= SET PROBLEM 1 =
For the raspberry blog post, say whether each statement agrees with it, answering yes or no and quoting the deciding words: (a) the raspberries were first planted in a corner against a brick wall; (b) the first berries appeared in 2005; (c) the pests were removed with a chemical spray.
= SET PROBLEM 2 =
List every word or phrase the raspberry blog post uses to describe the NJ coast on the morning of writing.

Saturday, May 5, 2012

Adventures In Gardening: Raspberries, A Lesson In Patience

From Zone 7b
I'm writing to you from a wet, humid, foggy & dimly lit NJ coast this morning and loving it! Rain, yes, we've finally been getting rain. More than 3's over the last couple of weeks. We're still upwards of 10's below normal and residents throughout the State are being asked to conserve water, but I'll take whatever we can get and my garden is loving it as well.

The Raspberries are just starting to push out what will soon be fruit. My initial harvest last year was the first week of June; we'll see what how the so far crazy weather of 2012 has affected them! I originally picked up my raspberry canes (Brandwine I believe) from a big box garden center on a whim.  I planted them in the corner against a brick wall, the only space left in my tiny, heavily clay soil garden, then in zone 6.  They never produced fruit, not that I was surprised, but I loved their bright green foliage that turned yellow & purple in the Autumn and so they stayed.

In 2005, I dug them up & potted them into a large, 16" container (along with potting up my few other perennials) and brought them to our new home here in zone 7.  I placed the container of raspberries on our full sun front porch.  And waited.  Again, their foliage their saving grace.  In 2007, a few berries.  3 to be exact!  I was ecstatic!  Every year since, my harvests have grown by leaps & bounds and have thrilled me (as well as the birds & deer) to no end.  Honestly, most never make it into our home!  I end up eating them right there on our front porch as I pick, still warm from the days sun.

They're at least 12 years old now and may finally need a bigger container this year as they've grown back Huge so far and shot out many new canes.  I've only dealt with pests once before, last year, (teeny tiny clear little worm-like things chomping away on the under side of the foliage, making lace of the leaves) and was able to rid them just by turning the container on its' side on the lawn and hosing down the underside of the foliage with the garden hose on a powerful stream.

Dataset excerpt

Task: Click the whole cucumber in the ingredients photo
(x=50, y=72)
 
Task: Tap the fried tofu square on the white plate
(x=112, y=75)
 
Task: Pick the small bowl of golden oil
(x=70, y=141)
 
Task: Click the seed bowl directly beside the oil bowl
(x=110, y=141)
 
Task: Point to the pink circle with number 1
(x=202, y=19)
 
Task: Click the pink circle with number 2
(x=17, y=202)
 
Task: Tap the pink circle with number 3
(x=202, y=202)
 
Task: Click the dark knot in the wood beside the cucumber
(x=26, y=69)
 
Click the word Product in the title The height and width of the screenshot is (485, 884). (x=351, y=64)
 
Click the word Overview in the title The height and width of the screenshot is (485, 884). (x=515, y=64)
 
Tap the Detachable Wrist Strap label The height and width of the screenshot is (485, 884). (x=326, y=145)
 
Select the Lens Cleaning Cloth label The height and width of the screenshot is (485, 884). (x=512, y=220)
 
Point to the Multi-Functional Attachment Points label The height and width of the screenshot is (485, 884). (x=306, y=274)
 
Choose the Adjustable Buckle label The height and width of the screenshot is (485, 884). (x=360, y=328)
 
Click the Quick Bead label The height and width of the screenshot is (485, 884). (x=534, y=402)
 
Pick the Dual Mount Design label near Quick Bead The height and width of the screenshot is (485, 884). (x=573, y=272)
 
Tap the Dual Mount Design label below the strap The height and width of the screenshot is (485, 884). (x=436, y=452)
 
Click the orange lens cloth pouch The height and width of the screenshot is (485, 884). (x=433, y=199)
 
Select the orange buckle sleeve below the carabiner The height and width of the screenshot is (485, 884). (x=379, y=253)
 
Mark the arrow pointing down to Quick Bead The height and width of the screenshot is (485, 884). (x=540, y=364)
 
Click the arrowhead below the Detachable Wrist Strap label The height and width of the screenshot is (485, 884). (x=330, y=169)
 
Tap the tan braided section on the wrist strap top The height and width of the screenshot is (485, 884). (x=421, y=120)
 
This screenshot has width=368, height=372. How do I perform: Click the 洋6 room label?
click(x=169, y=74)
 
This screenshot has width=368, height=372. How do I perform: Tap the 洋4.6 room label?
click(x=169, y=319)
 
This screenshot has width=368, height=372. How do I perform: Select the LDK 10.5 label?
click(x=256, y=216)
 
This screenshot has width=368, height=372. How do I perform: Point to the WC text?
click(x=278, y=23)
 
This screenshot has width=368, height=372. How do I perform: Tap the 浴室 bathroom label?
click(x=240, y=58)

= RESPONSE 1 =
(a) Yes: "I planted them in the corner against a brick wall"
(b) No: "In 2007, a few berries."
(c) No: "hosing down the underside of the foliage with the garden hose on a powerful stream"

= RESPONSE 2 =
wet, humid, foggy, dimly lit